For all the good that they do for kids through adult athletes, Mr. Burgess nominated the Mighty Penguins board, coaches and managers for the Jefferson Award for Public Service Team Award, which was established to recognize joint volunteer contributions. The award, first given in 2011, is part of the annual Jefferson program that recognizes super volunteers in the region.
The program is administered by the Pittsburgh Post-Gazette with sponsorships from Highmark and BNY Mellon.
Mr. Burgess, past president of the Mighty Penguins, wrote that its leadership team “represents the very best of everyday, ordinary Pittsburghers who work hard for, and treat, all players as if they were a family member of their own.”
They will be honored, along with 25 individual Jefferson Award winners, at a by-invitation award ceremony Thursday at the Heinz History Center.
Ms. Brown hopes it helps the group become even better known so it can serve more people, even if that means they’ll need more volunteers to come, too.
“It’s hard to get the consistency,” she said as she and her husband bustled around with other parents on this recent Saturday at what, except for the specialized gear, felt and sounded like any big hockey practice. Their son, Alex, was a 4-year-old Penguins fan taking skating lessons when he had a sudden and rare spinal cord injury that left him unable to stand. But thanks to having learned about sled hockey, the athletic 11-year-old is on blades a lot and loving it.
That’s how sled hockey came to be, back in the 1960s in Sweden, when some patients at a rehab center wanted to get back on the ice. The sport was introduced to Pittsburgh by volunteers from Erie’s Shriner’s Hospital for Pittsburgh in 1998, which was the start of the Mighty Penguins.
It’s grown to having nearly 60 players at four levels, from novice and junior to intermediate and senior, who practice and play at the Penguins Rinks in Cranberry, to which the program moved from Harmarville when the Lemieux Sports Complex opened last year. The rink has literally slick sled-accessible benches with boards that sled-seated players can see through while they await their shifts in games that are played by the same USA Hockey rules as everyone else. Having such nice and busy home ice also has helped raise the group’s profile.

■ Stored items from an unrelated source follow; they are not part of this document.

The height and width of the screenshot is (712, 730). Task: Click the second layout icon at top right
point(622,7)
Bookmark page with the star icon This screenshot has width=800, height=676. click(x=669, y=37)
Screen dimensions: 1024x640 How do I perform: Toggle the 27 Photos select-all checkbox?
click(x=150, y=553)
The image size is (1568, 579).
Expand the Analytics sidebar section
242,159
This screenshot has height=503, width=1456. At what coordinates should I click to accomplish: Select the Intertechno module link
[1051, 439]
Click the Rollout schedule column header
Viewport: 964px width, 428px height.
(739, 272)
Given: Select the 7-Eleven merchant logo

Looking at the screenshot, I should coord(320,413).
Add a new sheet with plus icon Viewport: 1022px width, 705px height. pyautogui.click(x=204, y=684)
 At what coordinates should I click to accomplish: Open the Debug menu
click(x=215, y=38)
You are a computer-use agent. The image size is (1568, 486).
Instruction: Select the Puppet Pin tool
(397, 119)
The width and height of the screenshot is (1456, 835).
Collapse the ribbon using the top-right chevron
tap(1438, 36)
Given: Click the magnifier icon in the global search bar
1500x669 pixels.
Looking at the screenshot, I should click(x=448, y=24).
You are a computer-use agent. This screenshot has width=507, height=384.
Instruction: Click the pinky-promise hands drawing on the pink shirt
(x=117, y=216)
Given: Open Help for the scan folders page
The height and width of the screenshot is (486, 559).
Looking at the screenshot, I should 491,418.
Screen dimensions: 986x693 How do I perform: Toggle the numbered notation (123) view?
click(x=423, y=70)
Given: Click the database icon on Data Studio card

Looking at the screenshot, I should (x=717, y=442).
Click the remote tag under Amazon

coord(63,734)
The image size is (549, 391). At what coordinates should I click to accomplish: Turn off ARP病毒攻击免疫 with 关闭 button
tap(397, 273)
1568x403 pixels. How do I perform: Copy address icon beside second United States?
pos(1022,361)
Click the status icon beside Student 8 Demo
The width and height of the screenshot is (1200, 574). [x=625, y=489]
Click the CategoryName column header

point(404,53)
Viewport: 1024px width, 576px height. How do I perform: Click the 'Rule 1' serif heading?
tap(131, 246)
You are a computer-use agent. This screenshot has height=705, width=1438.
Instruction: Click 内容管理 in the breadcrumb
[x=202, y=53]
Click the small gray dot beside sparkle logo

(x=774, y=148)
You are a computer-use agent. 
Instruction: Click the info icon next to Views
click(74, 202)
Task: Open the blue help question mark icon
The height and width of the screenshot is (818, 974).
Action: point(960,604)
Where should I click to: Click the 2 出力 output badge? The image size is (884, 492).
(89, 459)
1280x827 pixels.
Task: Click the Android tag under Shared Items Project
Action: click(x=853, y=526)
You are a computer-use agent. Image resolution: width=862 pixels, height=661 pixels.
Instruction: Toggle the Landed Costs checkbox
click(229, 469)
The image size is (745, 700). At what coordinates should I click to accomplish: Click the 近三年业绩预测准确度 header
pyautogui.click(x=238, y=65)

Mighty Penguins has gotten a lot of press through one of its stars, Dan McCoy, who won the gold medal at the 2014 Paralympic Winter Games in Sochi, Russia, with the USA National Men’s Team. In fact, Mr. Gelston, of Munhall, said he happened to learn about sled hockey for his daughter through a chance meeting with Mr. McCoy’s parents at a Pens game. (Mr. McCoy missed this Saturday practice because he was graduating from the University of Pittsburgh.)
But Ms. Brown knows there are many more people the Mighty Pens can serve, including veterans. “It’s such a broad mix that could join. It’s hard to communicate to all those populations.”
Her predecessor as executive director, Michele Humphreys, is in fact launching a new nonprofit to coordinate fundraising and more for the Mighty Pens and several special hockey programs, including one based in Slippery Rock for blind people. That effort, called Hockey Sticks Together, is to officially launch later this summer and should considerably help raise awareness of special hockey.
In the meantime, with the help of the Pittsburgh Penguins Foundation and UPMC Rehab Institute and other partners, the current Mighty Penguins board (including Maureen Kunitz, the wife of the group’s NHL ambassador Chris Kunitz) works hard to recruit volunteers and raise funds and to have fun. Their big event will be the second Sled Face-off Tournament featuring sled hockey teams from around the country on Columbus Day weekend in October. But they’re always happy for people to come check them out, ask questions and even try the sport.
Mighty Pens leaders will tell you that their sit-down teams love to invite stand-up teams to scrimmage. Those hockey players quickly learn how much upper-body strength it takes to move those sleds and, perhaps, learn a little more.
As Ms. Brown adds with a smile, “We always beat them.”